### Assignment
An exact transcription of the entries is required, with no images included.
** Supplied entries follows **
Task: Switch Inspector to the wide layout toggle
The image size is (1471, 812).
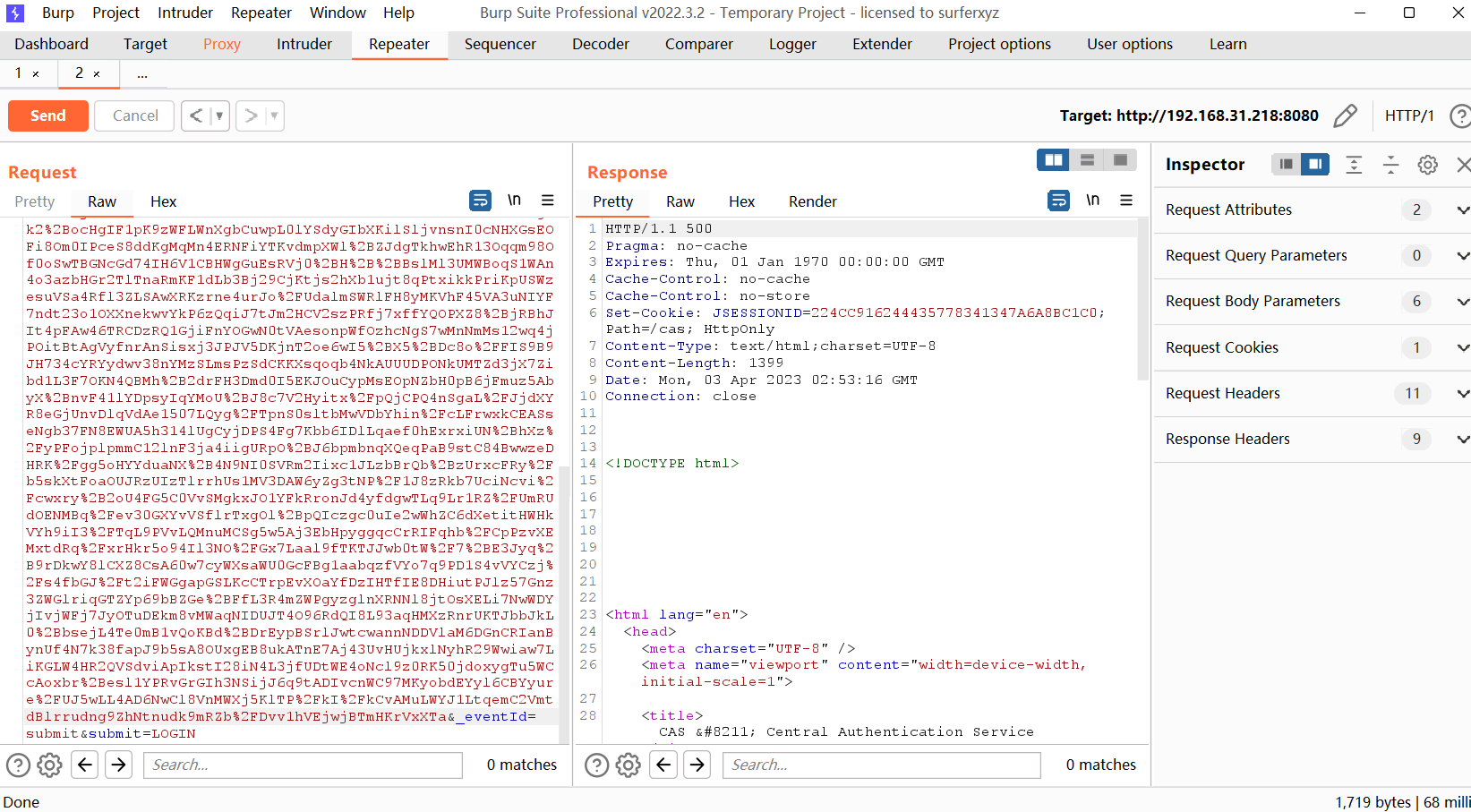Action: click(1286, 164)
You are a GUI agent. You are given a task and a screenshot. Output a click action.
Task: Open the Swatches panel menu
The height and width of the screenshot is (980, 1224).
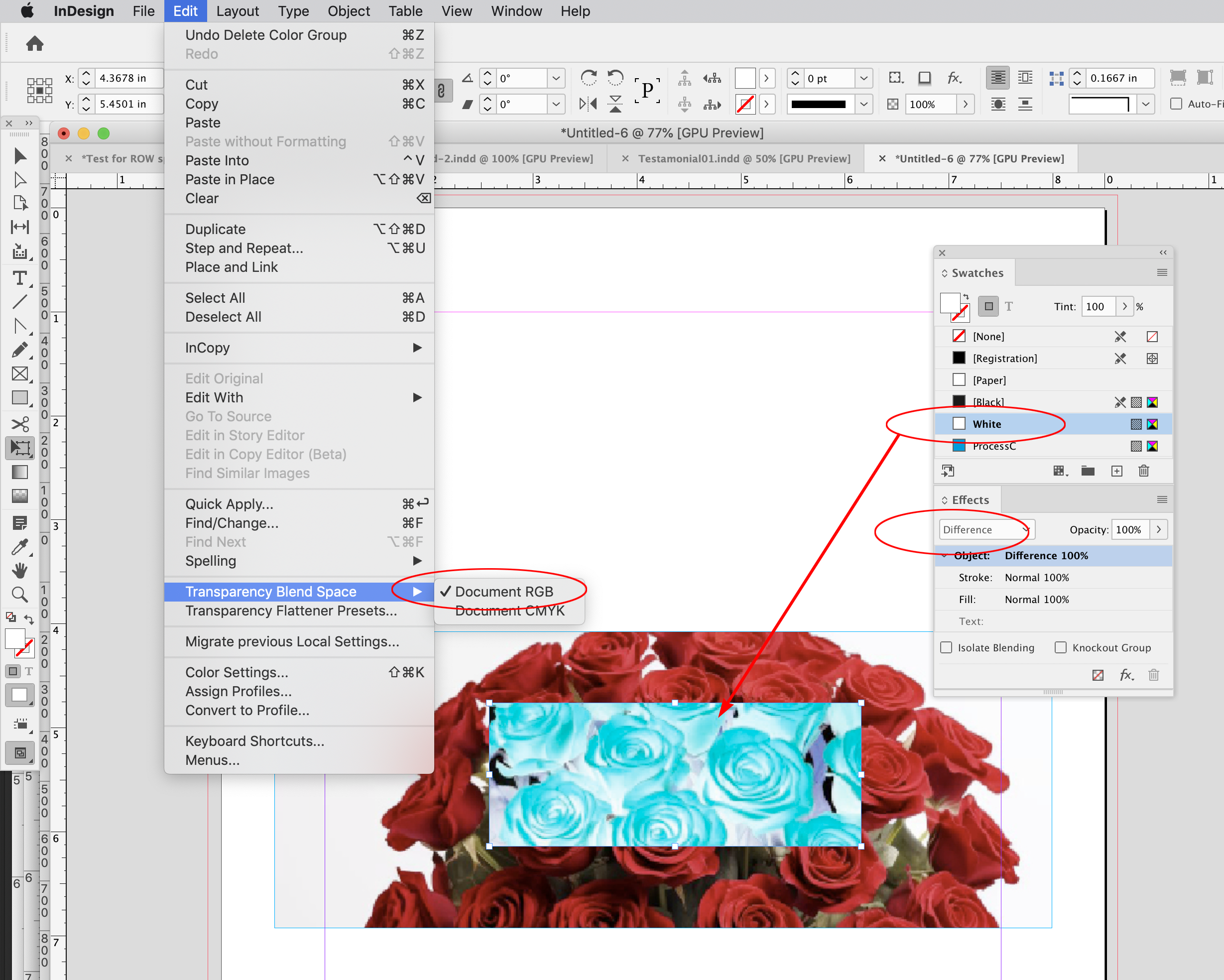pos(1162,272)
** End of Supplied entries **
### Answer space
Task: Switch Inspector to the wide layout toggle
The image size is (1471, 812).
Action: click(1286, 164)
You are a GUI agent. You are given a task and a screenshot. Output a click action.
Task: Open the Swatches panel menu
The height and width of the screenshot is (980, 1224).
pos(1162,272)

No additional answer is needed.